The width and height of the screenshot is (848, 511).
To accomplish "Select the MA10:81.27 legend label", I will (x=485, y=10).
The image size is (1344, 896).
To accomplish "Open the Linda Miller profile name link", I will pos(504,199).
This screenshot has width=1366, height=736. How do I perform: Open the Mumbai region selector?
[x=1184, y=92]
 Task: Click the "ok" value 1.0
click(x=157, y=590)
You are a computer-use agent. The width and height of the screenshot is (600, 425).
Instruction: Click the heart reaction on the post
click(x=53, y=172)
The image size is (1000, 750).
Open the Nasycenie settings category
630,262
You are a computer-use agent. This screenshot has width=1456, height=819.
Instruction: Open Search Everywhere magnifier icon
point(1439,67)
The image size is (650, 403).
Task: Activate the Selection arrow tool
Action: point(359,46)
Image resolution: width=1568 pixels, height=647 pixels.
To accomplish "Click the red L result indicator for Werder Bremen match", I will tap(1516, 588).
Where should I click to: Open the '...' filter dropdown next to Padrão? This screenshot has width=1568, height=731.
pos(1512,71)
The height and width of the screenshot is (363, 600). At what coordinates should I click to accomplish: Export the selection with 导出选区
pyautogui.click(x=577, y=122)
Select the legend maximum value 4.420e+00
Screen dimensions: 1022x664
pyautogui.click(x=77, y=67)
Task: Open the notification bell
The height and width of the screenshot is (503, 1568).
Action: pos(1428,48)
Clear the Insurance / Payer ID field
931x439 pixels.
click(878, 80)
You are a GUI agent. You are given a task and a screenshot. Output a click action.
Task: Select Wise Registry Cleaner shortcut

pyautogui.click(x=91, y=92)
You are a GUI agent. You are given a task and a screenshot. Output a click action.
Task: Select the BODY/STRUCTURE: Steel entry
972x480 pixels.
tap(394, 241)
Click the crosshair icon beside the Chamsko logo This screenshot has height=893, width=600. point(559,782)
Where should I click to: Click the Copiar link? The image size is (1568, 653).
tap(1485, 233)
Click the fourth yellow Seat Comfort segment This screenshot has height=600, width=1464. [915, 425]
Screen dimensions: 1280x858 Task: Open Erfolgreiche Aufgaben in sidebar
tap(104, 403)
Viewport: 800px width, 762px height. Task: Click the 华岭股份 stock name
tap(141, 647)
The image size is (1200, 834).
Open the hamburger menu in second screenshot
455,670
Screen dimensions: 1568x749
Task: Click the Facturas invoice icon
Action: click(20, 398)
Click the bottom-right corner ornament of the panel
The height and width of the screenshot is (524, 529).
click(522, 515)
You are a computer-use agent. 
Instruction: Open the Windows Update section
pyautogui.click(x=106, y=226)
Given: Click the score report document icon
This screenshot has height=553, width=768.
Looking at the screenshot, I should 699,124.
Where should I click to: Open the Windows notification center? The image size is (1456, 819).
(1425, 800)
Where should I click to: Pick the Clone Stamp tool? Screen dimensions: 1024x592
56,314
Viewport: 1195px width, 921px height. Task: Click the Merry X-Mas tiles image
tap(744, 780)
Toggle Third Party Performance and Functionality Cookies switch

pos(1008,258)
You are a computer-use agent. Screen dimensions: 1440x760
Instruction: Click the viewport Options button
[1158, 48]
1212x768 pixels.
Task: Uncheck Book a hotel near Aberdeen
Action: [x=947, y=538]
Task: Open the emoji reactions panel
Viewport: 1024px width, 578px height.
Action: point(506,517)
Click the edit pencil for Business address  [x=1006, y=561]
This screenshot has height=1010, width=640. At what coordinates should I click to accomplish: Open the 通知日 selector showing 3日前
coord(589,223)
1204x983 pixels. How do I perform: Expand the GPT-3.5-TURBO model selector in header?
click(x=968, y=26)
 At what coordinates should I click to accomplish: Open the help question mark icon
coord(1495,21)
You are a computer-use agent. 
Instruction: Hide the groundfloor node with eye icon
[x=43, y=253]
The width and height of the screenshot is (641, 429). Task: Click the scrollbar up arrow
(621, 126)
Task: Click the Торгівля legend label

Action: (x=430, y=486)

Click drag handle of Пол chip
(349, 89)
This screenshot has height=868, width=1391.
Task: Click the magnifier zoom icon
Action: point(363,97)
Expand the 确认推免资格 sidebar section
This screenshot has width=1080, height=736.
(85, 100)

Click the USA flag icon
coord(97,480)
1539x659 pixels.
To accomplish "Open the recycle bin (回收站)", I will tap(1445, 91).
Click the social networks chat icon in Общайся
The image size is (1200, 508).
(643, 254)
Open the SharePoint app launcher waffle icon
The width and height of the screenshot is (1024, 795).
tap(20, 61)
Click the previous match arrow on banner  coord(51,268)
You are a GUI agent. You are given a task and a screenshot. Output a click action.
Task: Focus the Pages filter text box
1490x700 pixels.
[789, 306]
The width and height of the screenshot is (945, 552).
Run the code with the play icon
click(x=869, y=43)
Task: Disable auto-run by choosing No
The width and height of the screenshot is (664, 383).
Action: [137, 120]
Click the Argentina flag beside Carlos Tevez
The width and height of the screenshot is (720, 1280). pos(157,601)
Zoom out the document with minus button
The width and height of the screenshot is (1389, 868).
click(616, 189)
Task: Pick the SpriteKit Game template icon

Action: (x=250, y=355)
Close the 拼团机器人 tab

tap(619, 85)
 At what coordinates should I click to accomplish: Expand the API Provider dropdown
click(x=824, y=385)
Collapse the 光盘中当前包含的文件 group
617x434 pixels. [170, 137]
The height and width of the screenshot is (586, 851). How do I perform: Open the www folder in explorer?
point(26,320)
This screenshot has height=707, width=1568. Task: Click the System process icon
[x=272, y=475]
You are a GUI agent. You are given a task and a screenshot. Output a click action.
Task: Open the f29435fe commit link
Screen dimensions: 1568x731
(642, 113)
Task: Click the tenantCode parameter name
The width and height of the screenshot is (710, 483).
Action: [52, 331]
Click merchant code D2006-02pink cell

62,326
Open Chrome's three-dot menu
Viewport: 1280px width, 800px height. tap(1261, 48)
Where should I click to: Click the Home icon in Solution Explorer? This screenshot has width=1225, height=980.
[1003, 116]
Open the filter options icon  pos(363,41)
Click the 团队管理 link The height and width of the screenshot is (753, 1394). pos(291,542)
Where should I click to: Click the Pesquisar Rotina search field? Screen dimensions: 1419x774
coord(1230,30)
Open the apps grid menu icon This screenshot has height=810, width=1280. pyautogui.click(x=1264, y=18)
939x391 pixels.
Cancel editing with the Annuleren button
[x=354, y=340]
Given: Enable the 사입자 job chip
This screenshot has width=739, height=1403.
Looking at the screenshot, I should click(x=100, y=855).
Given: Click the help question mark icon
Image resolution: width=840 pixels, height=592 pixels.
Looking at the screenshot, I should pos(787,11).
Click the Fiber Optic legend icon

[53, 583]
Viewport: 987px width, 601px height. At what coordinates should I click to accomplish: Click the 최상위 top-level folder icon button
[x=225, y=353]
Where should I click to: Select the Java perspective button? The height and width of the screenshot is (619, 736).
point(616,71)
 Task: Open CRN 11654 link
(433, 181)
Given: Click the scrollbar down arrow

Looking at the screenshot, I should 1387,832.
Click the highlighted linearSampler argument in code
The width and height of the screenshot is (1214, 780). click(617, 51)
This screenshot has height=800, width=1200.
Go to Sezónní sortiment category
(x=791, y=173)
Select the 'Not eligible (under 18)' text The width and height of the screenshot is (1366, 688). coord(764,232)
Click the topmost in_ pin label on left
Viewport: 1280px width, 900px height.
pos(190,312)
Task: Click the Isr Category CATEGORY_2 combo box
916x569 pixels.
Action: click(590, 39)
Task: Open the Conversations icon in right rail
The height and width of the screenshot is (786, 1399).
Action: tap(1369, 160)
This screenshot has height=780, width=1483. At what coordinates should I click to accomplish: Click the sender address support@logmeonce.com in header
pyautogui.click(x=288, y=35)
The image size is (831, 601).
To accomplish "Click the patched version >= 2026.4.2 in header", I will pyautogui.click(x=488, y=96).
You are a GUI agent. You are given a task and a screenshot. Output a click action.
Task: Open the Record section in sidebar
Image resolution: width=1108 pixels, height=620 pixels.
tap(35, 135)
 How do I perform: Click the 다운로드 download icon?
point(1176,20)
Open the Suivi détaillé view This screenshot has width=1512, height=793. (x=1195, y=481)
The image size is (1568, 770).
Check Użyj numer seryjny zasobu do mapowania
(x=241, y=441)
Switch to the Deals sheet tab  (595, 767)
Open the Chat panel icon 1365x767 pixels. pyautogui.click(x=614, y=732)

#####

● Aim
Rewrite the part that opens with the line containing "At what coordinates should I click to accomplish: Open the help" and closes with the line containing "Action: point(363,97)", putting "scroll bar" wherever "scrollbar" appears and leaving everything else unchanged.

● The completed task
 At what coordinates should I click to accomplish: Open the help question mark icon
coord(1495,21)
You are a computer-use agent. 
Instruction: Hide the groundfloor node with eye icon
[x=43, y=253]
The width and height of the screenshot is (641, 429). Task: Click the scroll bar up arrow
(621, 126)
Task: Click the Торгівля legend label

Action: (x=430, y=486)

Click drag handle of Пол chip
(349, 89)
This screenshot has height=868, width=1391.
Task: Click the magnifier zoom icon
Action: point(363,97)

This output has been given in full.